What is required: Only the lines from the one containing "Our Work (62, 2284)" through the end of the data below should be copied, each exactly as written and with both ends kept.
=== Records provided ===
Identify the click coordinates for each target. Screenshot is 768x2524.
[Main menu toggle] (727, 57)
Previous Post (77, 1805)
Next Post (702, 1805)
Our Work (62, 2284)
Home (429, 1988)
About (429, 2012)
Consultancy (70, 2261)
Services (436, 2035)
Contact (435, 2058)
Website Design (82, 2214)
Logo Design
===
Task solution:
Our Work (62, 2284)
Home (429, 1988)
About (429, 2012)
Consultancy (70, 2261)
Services (436, 2035)
Contact (435, 2058)
Website Design (82, 2214)
Logo Design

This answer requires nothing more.